Thursday, July 25, 2024

Multifamily Market Stabilization: Rent Growth and Vacancy Rates Improve

The last two years have proven challenging for the multifamily industry, with declining rent growth, rising vacancy, and surging supply. However, the corner may finally be turning, indicating multifamily market stabilization. Jay Lybik, national director of multifamily analytics for CoStar, highlighted these emerging signs in a recent webinar and offered his predictions for the third and fourth quarters of 2024.

Demand Shows a Solid Comeback

The second quarter saw a boom in multifamily demand, with 170,000 units absorbed. This is the highest total seen since the third quarter of 2021, Lybik said. Despite supply that remains near record highs, this increase in demand helped shrink the supply-demand gap to the smallest it’s been in 11 quarters. The supply-demand gap is projected to equalize further in 2025, when projected deliveries are expected to drop by 40 percent.

Vacancy Rates Hold Steady

Thanks to the rise in demand, the national vacancy rate has stopped the sharp upward trendline that began in 2021. After rising slightly from the fourth quarter of 2023 to the first quarter of 2024, the vacancy rate has remained at 7.8 percent for the last two quarters. “This is the first time vacancy hasn’t risen in almost three years,” Lybik said, “and it’s forecast to hold stable through the end of the year.”

Rent Growth Slowdown Has Stopped

Vacancy isn’t the only indicator that appears to be stabilizing. After dropping precipitously from pandemic-era highs, rent growth has been hovering around 1 percent since the middle of last year. This represents a dramatic change, Lybik said, and could even pave the way for rent growth to begin to rise in the third quarter. CoStar forecasts show a slight uptick in rent growth for Q3 and Q4.

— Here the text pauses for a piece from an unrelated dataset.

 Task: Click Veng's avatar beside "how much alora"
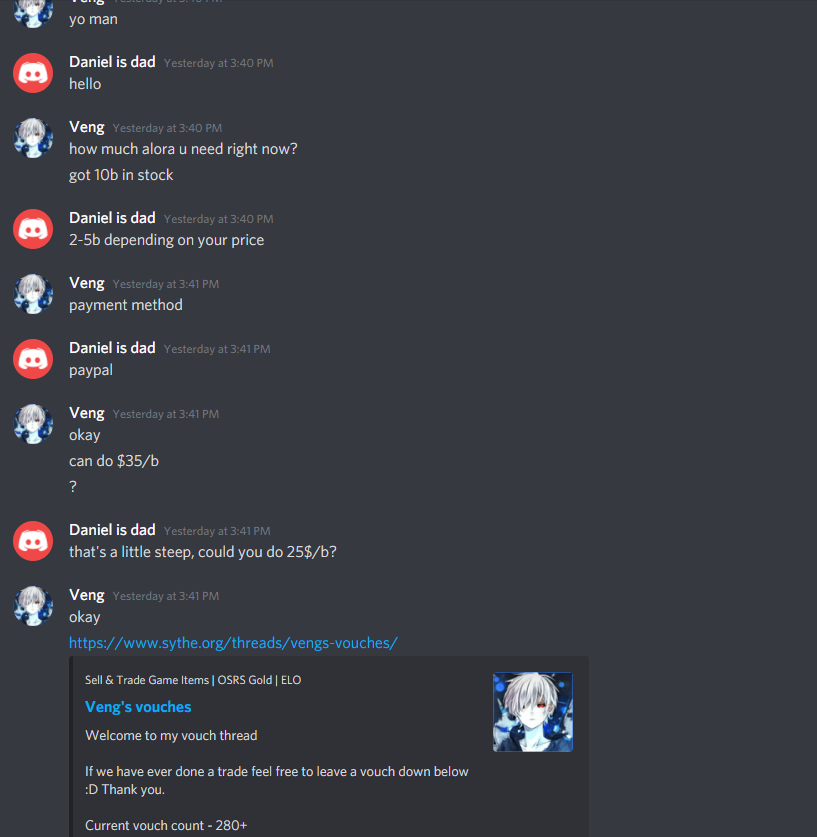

Recovery Across Price Points and Regions

Not all segments and regions of the market are equally poised to begin the recovery, however. Luxury apartments, known in the CoStar building rating system as four- and five-star properties, will lag behind. Oversupply has hit this category the hardest. As a result, improvements in rent growth for luxury apartments have remained modest. Rent growth for this class rose from negative territory to 0.2 percent, underperforming both the national average (1 percent) and the average for mid-priced apartments (1.5 percent).

From a regional perspective, the Sun Belt faces similar struggles. This region, after pandemic-era success, now confronts a significant mismatch between high supply and low demand. This has driven rent growth for the region into the red. In the second quarter, the Sun Belt posted cumulative rent growth of negative 1.3 percent, while the Midwest and Northeast tied for first place with 2.5 percent.

Despite these differences, conditions will gradually improve for all price points and regions. “Overall, 2024 has gotten off to a strong start,” Lybik said. At the same time, he warned that inflation and the potential for recession remain significant downside risks for multifamily fundamentals.